Exercise goal: Update the part that opens with the line containing "Given: Click the red" and closes with the line containing "Action: coord(420,332)" by putting "audio settings arrow" in place of "speaker options arrow", and leave everything else as is.

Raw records
=======

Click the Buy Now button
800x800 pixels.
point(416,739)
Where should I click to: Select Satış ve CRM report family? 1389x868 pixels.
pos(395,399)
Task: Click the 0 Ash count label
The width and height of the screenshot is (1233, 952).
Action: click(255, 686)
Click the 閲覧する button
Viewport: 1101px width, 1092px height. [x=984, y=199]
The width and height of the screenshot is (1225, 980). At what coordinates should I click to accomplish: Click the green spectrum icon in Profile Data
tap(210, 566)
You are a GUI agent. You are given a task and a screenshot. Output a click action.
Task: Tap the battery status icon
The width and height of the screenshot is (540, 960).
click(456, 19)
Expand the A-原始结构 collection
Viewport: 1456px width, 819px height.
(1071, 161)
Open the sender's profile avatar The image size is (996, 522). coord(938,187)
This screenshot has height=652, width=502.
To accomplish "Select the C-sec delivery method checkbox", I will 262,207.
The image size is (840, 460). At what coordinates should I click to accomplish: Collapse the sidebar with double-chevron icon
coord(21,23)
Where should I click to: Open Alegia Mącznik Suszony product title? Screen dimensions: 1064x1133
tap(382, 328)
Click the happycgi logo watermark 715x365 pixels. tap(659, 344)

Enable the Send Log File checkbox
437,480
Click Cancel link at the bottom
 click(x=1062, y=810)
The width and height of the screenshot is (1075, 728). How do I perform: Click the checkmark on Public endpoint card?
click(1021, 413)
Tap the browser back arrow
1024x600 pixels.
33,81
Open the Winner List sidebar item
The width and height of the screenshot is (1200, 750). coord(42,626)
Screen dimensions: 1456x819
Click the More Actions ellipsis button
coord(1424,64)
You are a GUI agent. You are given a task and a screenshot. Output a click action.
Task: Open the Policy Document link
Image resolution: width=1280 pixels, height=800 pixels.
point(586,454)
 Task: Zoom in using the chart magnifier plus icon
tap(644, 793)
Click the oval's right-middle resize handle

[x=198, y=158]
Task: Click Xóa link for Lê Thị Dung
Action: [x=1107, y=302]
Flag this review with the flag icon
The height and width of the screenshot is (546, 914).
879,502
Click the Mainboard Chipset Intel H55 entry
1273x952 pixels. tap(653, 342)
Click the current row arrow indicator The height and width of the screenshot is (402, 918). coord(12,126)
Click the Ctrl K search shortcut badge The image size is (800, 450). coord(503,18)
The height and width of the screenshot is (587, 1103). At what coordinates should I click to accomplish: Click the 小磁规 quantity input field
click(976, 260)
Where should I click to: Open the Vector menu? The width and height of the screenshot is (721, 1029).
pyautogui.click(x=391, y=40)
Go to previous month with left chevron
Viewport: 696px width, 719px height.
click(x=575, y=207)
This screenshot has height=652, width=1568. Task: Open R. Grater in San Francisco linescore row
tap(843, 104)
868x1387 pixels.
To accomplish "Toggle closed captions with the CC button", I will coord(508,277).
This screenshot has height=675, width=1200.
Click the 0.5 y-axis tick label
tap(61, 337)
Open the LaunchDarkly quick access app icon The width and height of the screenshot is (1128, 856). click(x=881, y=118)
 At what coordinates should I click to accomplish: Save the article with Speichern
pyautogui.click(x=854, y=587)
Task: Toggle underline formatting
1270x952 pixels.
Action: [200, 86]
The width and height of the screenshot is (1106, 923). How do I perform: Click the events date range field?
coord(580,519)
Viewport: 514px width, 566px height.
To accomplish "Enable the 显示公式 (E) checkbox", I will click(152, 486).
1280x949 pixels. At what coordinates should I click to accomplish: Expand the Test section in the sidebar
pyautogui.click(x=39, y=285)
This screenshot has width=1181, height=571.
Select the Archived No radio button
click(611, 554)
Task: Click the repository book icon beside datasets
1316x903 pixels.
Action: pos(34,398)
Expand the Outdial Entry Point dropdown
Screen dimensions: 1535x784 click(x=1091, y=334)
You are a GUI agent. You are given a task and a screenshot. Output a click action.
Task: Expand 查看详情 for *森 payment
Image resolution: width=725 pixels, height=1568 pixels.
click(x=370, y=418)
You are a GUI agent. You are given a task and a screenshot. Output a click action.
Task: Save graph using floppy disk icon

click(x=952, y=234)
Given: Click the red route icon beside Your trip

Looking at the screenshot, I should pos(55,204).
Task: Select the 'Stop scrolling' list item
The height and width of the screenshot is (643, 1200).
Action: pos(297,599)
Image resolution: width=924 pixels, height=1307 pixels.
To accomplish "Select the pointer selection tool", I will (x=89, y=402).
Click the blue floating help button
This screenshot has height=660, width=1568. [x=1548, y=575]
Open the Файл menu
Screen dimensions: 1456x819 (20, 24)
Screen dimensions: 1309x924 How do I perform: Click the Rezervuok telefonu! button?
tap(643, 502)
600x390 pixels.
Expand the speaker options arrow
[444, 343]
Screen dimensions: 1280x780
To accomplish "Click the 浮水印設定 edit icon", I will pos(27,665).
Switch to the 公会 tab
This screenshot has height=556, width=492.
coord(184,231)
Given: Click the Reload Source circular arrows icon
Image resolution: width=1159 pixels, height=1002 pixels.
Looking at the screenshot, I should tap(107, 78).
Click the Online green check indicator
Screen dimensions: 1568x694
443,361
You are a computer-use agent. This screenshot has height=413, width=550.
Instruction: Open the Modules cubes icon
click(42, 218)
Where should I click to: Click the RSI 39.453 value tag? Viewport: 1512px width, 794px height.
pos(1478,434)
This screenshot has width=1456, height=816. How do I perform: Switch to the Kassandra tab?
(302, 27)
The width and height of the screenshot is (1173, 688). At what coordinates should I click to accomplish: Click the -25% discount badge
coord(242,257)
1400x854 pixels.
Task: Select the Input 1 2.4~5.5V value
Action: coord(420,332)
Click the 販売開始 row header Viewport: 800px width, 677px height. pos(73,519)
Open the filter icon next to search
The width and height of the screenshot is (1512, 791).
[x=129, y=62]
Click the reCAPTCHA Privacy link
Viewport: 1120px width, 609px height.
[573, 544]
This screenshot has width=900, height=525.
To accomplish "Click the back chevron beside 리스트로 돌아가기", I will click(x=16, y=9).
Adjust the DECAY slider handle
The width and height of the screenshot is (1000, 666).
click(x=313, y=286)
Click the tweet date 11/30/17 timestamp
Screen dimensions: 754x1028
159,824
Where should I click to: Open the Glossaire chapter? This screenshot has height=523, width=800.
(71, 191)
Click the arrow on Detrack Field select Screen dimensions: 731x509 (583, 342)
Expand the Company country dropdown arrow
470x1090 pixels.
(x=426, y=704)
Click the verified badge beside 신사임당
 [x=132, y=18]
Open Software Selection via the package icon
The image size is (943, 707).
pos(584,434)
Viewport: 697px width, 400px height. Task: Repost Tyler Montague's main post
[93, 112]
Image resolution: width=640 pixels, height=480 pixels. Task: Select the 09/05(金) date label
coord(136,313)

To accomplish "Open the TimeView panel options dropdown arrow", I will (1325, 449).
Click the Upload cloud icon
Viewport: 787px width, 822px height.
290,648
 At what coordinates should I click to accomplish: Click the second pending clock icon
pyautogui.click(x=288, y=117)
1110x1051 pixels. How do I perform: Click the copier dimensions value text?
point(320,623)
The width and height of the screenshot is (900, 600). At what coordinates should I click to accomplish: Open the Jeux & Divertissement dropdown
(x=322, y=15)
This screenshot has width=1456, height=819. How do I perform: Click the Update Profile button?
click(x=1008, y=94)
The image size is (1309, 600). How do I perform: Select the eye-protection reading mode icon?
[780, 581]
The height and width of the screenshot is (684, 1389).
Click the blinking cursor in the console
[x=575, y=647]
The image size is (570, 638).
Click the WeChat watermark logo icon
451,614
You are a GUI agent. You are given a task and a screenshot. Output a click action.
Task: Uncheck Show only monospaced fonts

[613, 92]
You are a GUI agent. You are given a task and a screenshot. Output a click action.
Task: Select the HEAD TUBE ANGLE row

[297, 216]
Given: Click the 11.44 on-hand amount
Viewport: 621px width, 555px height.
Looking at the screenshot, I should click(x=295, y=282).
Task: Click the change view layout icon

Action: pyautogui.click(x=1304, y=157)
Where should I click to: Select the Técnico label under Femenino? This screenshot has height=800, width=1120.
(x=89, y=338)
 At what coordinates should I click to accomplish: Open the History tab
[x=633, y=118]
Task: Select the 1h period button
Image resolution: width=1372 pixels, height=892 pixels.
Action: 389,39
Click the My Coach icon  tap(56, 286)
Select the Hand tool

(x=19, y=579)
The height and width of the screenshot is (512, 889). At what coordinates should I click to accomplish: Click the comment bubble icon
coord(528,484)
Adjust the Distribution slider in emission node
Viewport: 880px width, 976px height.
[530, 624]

=======

Result for this exercise:
Given: Click the red route icon beside Your trip

Looking at the screenshot, I should pos(55,204).
Task: Select the 'Stop scrolling' list item
The height and width of the screenshot is (643, 1200).
Action: pos(297,599)
Image resolution: width=924 pixels, height=1307 pixels.
To accomplish "Select the pointer selection tool", I will (x=89, y=402).
Click the blue floating help button
This screenshot has height=660, width=1568. [x=1548, y=575]
Open the Файл menu
Screen dimensions: 1456x819 (20, 24)
Screen dimensions: 1309x924 How do I perform: Click the Rezervuok telefonu! button?
tap(643, 502)
600x390 pixels.
Expand the audio settings arrow
[444, 343]
Screen dimensions: 1280x780
To accomplish "Click the 浮水印設定 edit icon", I will pos(27,665).
Switch to the 公会 tab
This screenshot has height=556, width=492.
coord(184,231)
Given: Click the Reload Source circular arrows icon
Image resolution: width=1159 pixels, height=1002 pixels.
Looking at the screenshot, I should tap(107, 78).
Click the Online green check indicator
Screen dimensions: 1568x694
443,361
You are a computer-use agent. This screenshot has height=413, width=550.
Instruction: Open the Modules cubes icon
click(42, 218)
Where should I click to: Click the RSI 39.453 value tag? Viewport: 1512px width, 794px height.
pos(1478,434)
This screenshot has width=1456, height=816. How do I perform: Switch to the Kassandra tab?
(302, 27)
The width and height of the screenshot is (1173, 688). At what coordinates should I click to accomplish: Click the -25% discount badge
coord(242,257)
1400x854 pixels.
Task: Select the Input 1 2.4~5.5V value
Action: coord(420,332)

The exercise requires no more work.